▶
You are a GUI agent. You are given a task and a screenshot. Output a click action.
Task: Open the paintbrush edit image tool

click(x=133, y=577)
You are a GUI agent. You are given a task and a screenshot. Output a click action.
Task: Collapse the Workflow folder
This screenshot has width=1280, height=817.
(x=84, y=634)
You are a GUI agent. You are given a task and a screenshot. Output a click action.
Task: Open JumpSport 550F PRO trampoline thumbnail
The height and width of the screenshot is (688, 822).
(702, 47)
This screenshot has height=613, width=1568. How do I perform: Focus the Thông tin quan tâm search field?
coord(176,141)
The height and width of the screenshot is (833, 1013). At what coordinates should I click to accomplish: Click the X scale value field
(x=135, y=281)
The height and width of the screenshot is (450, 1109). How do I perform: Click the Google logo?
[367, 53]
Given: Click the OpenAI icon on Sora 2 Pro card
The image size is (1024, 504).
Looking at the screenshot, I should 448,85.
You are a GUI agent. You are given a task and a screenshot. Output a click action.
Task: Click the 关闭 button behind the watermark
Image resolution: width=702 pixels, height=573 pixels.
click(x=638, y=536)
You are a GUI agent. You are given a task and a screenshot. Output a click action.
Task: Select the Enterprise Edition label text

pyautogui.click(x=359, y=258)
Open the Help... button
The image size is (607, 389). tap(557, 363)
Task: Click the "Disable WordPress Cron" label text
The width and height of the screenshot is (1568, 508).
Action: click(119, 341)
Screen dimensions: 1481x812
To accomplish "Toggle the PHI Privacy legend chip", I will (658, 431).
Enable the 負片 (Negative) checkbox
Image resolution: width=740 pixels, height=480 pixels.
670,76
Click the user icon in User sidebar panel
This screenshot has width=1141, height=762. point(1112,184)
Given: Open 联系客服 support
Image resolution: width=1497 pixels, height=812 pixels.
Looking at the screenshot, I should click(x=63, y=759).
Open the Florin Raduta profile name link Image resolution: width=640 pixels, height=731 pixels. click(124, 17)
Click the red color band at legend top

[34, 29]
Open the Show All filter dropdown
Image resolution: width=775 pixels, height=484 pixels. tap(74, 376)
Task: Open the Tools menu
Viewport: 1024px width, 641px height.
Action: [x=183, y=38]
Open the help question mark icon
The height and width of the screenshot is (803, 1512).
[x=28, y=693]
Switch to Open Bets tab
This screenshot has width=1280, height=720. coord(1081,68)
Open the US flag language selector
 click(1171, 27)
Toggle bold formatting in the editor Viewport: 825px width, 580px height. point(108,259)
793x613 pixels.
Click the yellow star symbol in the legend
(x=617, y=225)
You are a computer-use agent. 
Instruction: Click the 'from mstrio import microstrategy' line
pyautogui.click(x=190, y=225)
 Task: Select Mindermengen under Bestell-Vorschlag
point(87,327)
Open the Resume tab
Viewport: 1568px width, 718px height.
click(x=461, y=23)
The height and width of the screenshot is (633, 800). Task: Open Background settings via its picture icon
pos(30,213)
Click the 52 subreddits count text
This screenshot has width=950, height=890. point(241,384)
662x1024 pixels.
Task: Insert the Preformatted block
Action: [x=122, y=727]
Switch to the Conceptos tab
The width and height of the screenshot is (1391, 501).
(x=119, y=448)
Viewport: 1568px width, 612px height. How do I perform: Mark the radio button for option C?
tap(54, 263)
◀
Enunciado de la tarea ->
Por favor, di cuántas líneas de los datos de arriba contienen la palabra "Toggle". Responde únicamente con el número.

Resultado del ejercicio ->
2